Lots and lots to choose from this week, mainly because I’ve been reading Brad Warner’s books on Zen as well as his website and lots else besides …

Imagine, for a moment, what the world would be like if we took the same approach to money as we do to sex. Imagine trying to hide all evidence of money from children, telling them that it’s not something they should know about. Imagine shaming them for asking questions about it, for expressing an interest in it, and for wanting to experiment with it. Imagine that you never explained how budgets work, or how to balance a checkbook, or how to pay for anything. Then, imagine that when they turn 18, handing them a credit card and saying “good luck with that.”

In essence, that’s what we do with sex.

Would you be surprised if those young adults didn’t know how to responsibly handle money? Would you be shocked if they ended up in crisis because they didn’t have the skills to take care of themselves? Would you think that their parents and schools had done their job?

If you answered “no” to these questions, then maybe you can also ask yourself why it should be any different when it comes to sex.
[http://www.scarleteen.com/blog/scarleteen_guest_author/2010/10/22/why_we_need_scarleteen]

Albert R Shadle was the world’s foremost expert on the sexuality of small woodland creatures.
[This could easily be the opening of a Douglas Adams or a Terry Pratchett novel, but it’s actually from Mary Roach, Bonk: the Curious Coupling of Sex and Science]

Our life is just action at the present moment. The past is nothing more than memory, and the future is nothing but dreams. At best, past and future are no more than reference material for the eternal now. The only real facts are those at the present moment. You cannot go back and correct the mistakes you made in your past, so you better be very careful right now. You can dream about your future, but no matter how well you construct that dream, your future will not be precisely as you envisioned it. The world where we live is existence in the present moment.
[Brad Warner, Sit Down and Shut Up: Punk Rock Commentaries on Buddha, God, Truth, Sex, Death, and Dogen’s Treasury of Right Dharma Eye]

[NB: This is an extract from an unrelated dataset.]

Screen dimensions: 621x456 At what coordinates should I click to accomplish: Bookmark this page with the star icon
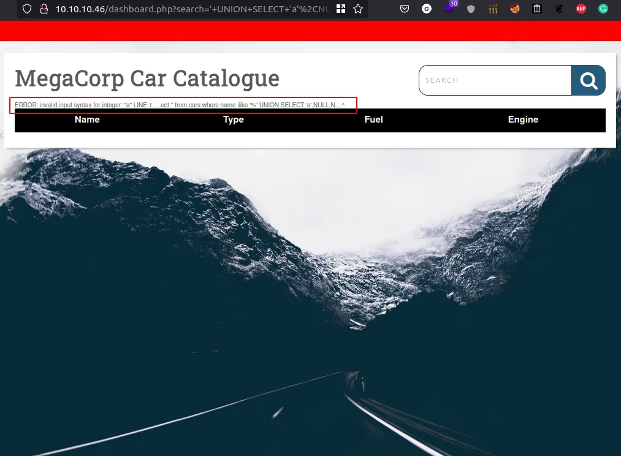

The Paris Peace Conference [of 1919] dispensed recipes for war. The powerful nations dished out independence: which meant it was not independence. Something which has been given you through the benevolence of a higher power is not true independence: it is a sign that you are not strong enough to stand on your own.
[AN Wilson, After the Victorians]

Virginia Woolf’s prose was as beautiful as her face, but like many twentieth-century English writers, she had nothing to write about.
[AN Wilson, After the Victorians]

Believe those who are seeking the truth. Doubt those who find it.
[Andre Gide]

These ambiguities, redundancies, and deficiencies recall those attributed by Dr Franz Kuhn to a certain Chinese encyclopaedia entitled Celestial Emporium of Benevolent Knowledge. On those remote pages it is written that animals are divided into (a) those that belong to the Emperor, (b) embalmed ones, (c) those that are trained, (d) suckling pigs, (e) mermaids, (f) fabulous ones, (g) stray dogs, (h) those that are included in this classification, (i) those that tremble as if they were mad, (j) innumerable ones, (k) those drawn with a very fine camel’s hair brush, (l) et cetera, (m) those that have just broken a flower vase, (n) those that resemble flies from a distance.
[Borges; Essay: “The Analytical Language of John Wilkins”]

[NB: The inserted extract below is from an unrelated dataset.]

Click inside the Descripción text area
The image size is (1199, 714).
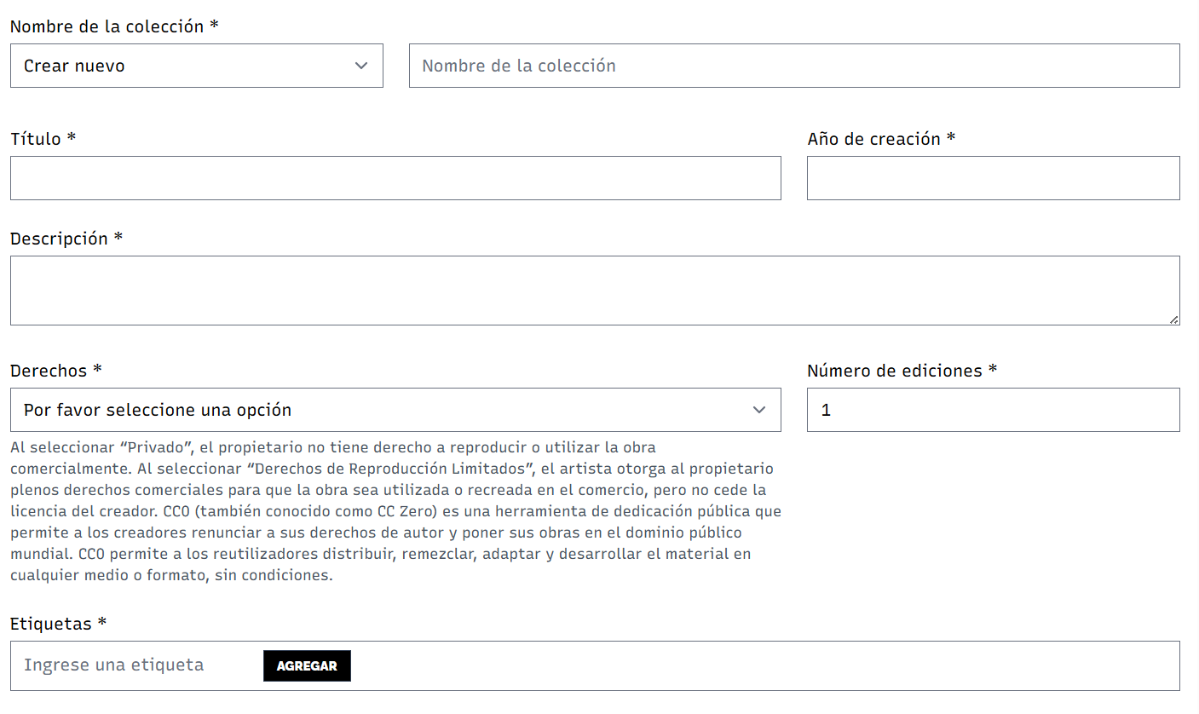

Action and its results are one and the same. Time, the thing which makes us see them as separate matters, is the illusion. Time is no more than a clever fiction we humans have invented to help organize stuff in our brains.
[Brad Warner; ]

Boredom is important. Most of your life is dull, tasteless and boring.
[Brad Warner; ]

I am where I am because I believe in all possibilities.